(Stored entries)
══════
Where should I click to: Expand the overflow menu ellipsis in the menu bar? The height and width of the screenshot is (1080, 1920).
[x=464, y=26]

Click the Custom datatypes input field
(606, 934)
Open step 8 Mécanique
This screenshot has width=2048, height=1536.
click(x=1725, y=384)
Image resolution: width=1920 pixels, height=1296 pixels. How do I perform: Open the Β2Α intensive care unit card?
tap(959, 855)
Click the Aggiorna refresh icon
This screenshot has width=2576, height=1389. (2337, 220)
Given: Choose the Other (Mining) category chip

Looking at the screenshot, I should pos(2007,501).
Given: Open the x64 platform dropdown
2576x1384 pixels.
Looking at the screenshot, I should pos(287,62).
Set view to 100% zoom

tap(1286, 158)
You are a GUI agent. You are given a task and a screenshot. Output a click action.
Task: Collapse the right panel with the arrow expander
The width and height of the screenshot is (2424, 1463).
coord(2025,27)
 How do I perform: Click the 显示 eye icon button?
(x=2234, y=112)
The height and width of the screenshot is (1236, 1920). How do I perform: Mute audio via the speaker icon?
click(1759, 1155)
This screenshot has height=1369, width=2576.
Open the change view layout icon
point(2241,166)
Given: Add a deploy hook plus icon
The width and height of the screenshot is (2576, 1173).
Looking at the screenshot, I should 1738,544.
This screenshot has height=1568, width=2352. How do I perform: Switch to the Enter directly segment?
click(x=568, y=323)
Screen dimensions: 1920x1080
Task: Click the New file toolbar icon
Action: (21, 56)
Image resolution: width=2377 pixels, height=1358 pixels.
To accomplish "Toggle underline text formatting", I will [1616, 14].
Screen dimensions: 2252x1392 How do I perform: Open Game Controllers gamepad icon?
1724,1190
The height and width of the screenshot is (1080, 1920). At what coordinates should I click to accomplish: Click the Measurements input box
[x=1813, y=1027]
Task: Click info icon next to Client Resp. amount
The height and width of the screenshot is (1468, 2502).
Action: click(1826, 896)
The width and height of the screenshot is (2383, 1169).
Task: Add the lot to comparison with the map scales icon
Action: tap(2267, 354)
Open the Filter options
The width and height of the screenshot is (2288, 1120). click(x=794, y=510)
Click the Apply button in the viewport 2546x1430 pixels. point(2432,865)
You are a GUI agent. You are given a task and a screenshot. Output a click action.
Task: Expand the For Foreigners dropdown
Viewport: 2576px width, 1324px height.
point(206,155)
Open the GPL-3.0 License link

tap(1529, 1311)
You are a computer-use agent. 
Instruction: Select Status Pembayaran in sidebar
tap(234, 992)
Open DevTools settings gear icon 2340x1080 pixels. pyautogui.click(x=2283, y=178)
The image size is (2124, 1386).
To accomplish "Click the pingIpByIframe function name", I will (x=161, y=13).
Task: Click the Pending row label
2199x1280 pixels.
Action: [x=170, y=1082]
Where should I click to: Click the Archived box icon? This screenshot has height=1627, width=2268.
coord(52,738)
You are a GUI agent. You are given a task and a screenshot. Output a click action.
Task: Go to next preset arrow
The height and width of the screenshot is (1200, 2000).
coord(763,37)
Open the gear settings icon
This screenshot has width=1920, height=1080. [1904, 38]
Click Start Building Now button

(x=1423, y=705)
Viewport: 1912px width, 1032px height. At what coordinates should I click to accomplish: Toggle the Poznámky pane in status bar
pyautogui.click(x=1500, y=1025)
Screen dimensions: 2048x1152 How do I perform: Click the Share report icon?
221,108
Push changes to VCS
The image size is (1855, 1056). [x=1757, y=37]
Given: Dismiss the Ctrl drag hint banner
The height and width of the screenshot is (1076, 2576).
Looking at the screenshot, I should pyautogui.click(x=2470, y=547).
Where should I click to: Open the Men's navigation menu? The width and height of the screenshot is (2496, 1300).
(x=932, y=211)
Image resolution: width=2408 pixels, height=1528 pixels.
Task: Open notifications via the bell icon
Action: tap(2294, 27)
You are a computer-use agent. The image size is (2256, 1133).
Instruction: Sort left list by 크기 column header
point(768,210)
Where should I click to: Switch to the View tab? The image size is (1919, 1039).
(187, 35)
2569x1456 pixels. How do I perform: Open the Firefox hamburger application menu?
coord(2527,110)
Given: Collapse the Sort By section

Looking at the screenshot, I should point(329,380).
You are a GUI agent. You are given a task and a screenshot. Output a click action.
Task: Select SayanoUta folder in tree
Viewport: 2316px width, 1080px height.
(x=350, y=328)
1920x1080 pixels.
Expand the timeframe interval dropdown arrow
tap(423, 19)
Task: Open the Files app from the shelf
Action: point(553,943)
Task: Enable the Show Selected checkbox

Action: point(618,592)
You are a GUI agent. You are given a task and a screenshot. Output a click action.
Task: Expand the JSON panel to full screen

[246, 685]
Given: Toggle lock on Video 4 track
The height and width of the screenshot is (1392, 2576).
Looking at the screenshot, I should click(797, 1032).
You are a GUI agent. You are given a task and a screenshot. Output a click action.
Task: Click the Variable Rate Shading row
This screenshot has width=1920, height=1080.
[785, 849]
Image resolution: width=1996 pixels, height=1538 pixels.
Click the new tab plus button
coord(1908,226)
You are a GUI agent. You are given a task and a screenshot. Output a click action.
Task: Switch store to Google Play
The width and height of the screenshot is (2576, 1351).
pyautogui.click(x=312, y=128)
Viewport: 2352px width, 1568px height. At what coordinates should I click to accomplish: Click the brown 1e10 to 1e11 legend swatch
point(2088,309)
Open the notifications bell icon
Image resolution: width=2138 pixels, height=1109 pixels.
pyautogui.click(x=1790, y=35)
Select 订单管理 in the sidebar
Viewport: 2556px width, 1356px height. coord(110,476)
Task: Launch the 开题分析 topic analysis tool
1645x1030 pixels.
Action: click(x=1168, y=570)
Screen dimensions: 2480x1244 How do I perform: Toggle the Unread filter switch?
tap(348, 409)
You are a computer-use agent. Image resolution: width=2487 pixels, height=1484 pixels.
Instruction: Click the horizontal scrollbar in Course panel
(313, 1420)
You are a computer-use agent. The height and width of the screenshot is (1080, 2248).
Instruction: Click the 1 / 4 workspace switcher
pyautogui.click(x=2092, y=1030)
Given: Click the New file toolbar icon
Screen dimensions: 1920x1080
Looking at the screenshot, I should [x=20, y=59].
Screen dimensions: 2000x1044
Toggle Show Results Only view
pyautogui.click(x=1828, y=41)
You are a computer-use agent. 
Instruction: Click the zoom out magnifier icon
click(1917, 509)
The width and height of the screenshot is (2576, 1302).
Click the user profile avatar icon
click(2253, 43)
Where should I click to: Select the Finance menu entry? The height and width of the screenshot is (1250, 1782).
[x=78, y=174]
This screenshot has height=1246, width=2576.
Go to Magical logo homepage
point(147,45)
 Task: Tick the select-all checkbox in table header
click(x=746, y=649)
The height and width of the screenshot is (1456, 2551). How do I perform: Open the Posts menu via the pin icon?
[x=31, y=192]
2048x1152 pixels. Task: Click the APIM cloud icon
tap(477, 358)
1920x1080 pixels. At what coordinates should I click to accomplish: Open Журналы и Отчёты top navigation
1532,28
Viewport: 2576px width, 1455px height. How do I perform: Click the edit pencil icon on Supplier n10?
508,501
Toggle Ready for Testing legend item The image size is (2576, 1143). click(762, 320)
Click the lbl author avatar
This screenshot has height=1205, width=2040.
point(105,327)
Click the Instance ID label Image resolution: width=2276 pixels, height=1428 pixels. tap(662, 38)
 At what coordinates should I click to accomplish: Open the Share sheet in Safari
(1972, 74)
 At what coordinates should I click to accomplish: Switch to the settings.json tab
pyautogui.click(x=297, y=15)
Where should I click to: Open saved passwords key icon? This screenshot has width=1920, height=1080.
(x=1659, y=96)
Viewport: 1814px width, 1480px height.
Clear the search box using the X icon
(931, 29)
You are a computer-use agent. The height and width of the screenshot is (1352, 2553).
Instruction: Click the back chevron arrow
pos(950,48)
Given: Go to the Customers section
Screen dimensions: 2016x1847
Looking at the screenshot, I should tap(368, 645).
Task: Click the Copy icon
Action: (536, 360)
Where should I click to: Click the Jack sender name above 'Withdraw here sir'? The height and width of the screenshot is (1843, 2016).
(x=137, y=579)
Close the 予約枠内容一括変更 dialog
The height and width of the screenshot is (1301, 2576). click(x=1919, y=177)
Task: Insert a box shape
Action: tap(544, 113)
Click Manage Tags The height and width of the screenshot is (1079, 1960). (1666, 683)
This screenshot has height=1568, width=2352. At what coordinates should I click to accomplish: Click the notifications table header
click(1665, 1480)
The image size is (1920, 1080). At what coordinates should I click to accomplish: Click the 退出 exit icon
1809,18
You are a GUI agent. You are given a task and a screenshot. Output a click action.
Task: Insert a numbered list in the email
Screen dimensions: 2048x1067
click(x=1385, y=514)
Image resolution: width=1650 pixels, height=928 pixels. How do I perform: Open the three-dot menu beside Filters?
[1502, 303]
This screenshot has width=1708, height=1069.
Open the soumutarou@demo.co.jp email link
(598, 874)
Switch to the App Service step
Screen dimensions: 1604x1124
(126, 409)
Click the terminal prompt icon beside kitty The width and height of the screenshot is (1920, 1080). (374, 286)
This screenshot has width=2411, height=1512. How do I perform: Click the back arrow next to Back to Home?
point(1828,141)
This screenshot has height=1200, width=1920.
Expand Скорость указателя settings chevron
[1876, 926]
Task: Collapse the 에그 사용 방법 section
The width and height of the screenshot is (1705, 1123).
══════
## What is expected
Write out again, exactly, the lines from the start of the entries up to and including the one with "Task: Click info". Nothing else belongs in the reply.

## Output
Where should I click to: Expand the overflow menu ellipsis in the menu bar? The height and width of the screenshot is (1080, 1920).
[x=464, y=26]

Click the Custom datatypes input field
(606, 934)
Open step 8 Mécanique
This screenshot has width=2048, height=1536.
click(x=1725, y=384)
Image resolution: width=1920 pixels, height=1296 pixels. How do I perform: Open the Β2Α intensive care unit card?
tap(959, 855)
Click the Aggiorna refresh icon
This screenshot has width=2576, height=1389. (2337, 220)
Given: Choose the Other (Mining) category chip

Looking at the screenshot, I should pos(2007,501).
Given: Open the x64 platform dropdown
2576x1384 pixels.
Looking at the screenshot, I should pos(287,62).
Set view to 100% zoom

tap(1286, 158)
You are a GUI agent. You are given a task and a screenshot. Output a click action.
Task: Collapse the right panel with the arrow expander
The width and height of the screenshot is (2424, 1463).
coord(2025,27)
 How do I perform: Click the 显示 eye icon button?
(x=2234, y=112)
The height and width of the screenshot is (1236, 1920). How do I perform: Mute audio via the speaker icon?
click(1759, 1155)
This screenshot has height=1369, width=2576.
Open the change view layout icon
point(2241,166)
Given: Add a deploy hook plus icon
The width and height of the screenshot is (2576, 1173).
Looking at the screenshot, I should 1738,544.
This screenshot has height=1568, width=2352. How do I perform: Switch to the Enter directly segment?
click(x=568, y=323)
Screen dimensions: 1920x1080
Task: Click the New file toolbar icon
Action: (21, 56)
Image resolution: width=2377 pixels, height=1358 pixels.
To accomplish "Toggle underline text formatting", I will [1616, 14].
Screen dimensions: 2252x1392 How do I perform: Open Game Controllers gamepad icon?
1724,1190
The height and width of the screenshot is (1080, 1920). At what coordinates should I click to accomplish: Click the Measurements input box
[x=1813, y=1027]
Task: Click info icon next to Client Resp. amount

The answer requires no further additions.